Start DATA EXTRACT

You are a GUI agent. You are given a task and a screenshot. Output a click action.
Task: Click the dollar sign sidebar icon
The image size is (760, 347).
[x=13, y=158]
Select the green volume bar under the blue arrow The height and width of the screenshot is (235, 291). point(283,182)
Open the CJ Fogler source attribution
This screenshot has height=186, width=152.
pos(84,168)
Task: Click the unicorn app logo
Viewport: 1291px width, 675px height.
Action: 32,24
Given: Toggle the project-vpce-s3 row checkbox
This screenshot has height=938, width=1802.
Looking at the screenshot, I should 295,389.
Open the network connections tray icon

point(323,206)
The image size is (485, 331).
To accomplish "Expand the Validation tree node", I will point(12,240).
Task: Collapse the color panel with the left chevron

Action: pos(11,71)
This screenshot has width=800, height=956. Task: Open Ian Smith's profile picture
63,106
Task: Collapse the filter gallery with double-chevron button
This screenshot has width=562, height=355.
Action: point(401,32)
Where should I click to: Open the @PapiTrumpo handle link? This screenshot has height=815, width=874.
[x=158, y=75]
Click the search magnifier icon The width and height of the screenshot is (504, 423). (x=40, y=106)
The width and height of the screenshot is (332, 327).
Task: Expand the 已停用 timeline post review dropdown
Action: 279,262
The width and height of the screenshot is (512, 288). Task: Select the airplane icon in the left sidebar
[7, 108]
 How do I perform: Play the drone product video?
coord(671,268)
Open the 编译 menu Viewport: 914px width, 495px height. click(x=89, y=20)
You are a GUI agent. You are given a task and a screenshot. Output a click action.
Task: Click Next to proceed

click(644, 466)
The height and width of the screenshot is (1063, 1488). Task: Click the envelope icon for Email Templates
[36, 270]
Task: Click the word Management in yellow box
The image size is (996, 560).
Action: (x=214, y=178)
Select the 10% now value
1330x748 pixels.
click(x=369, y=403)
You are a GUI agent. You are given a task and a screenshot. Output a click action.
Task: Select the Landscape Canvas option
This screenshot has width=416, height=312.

End DATA EXTRACT

**WHAT IS EXPECTED:** Which lines in the recorded data contain the word "This"? Copy each of them.

**COMPLETE OUTPUT:**
This screenshot has height=186, width=152.
This screenshot has height=938, width=1802.
This screenshot has width=800, height=956. Task: Open Ian Smith's profile picture
This screenshot has width=562, height=355.
Where should I click to: Open the @PapiTrumpo handle link? This screenshot has height=815, width=874.
This screenshot has width=416, height=312.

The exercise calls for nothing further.